The Dakota Communications Center recently released its 2015 annual report. The report gives an overview of what the DCC does and some of the major accomplishments over the course of 2015. Here are the highlights.

About DCC

DCC is a county-wide mass notification system that aims to provide a vital communications link between the community and public safety responders. It provides 911 services throughout the county, maintains a radio system for emergency responder use, sends emergency alerts via phone and email to residents and operates the county-wide storm siren system. Its member agencies include Apple Valley, Burnsville, Dakota County, Eagan, Farmington, Hastings, Inver Grove Heights, Lakeville, Mendota Heights, Rosemount, South St. Paul and West St. Paul.

Hastings paid a total of $556,985 in member fees to DCC in 2015. The fee is based on the number of dispatch events in the region.

In 2015, DCC dispatched 3,472 fire/EMS calls and 17,180 law calls in Hastings.

DCC was established in 2005. It is governed by a board of directors, which includes an elected official from each of the 12 member jurisdictions. The executive committee includes city and county administrators and managers from member jurisdictions and provides direction and oversight subject to policy direction of the board of directors. The Joint Operations Committee includes representatives from each fire/EMS and law enforcement discipline within the jurisdictions.

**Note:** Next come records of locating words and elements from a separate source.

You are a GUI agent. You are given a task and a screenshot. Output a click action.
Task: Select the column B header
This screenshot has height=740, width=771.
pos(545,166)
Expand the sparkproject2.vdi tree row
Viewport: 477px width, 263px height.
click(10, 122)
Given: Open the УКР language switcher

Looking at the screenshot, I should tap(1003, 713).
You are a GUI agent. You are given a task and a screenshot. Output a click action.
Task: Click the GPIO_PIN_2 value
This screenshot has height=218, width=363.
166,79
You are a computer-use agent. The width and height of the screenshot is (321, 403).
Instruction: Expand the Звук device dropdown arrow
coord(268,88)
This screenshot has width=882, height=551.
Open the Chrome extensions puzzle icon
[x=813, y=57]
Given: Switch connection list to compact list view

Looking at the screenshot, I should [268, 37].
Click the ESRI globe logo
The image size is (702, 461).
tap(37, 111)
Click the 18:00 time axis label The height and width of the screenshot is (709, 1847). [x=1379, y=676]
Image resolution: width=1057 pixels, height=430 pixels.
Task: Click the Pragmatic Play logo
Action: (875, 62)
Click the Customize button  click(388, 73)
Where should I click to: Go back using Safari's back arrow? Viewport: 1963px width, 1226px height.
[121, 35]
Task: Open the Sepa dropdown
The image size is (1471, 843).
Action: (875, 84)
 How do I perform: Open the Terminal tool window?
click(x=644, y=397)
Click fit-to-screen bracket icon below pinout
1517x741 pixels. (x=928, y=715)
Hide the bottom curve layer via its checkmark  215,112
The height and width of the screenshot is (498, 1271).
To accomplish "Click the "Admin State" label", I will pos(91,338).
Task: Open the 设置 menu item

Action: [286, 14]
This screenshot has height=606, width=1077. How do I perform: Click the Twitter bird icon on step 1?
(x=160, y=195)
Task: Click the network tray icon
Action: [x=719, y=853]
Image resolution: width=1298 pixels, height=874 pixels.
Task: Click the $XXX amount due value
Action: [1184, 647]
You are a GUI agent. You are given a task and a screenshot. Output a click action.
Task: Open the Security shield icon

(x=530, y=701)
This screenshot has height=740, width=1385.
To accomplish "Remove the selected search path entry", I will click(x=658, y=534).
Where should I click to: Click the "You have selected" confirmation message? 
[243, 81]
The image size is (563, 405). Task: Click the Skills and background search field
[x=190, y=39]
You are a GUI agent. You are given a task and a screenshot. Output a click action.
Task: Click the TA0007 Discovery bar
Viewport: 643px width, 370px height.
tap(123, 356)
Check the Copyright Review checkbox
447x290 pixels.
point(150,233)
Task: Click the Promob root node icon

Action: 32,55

DCC staff includes administration and supervisors, several dispatchers and technical support specialists. Dispatchers provide service to 112 police departments, 112 fire/EMS departments, the Dakota County Sheriff’s Office, Minnesota State Patrol and a number of private ambulance services.

New in 2015

According to the report, 2015 was a year of upgrades. Major equipment replacements included 800 MHz radio consoles, a 911 telephone system and audio logger.

The radio consoles replace DCC’s original consoles and ensure that DCC remains compatible with the state’s radio system, which is scheduled to be upgraded in early 2016.

The telephone system upgrade was completed in July. After debating whether or not to use a shared system, the DCC ultimately chose a stand-alone system.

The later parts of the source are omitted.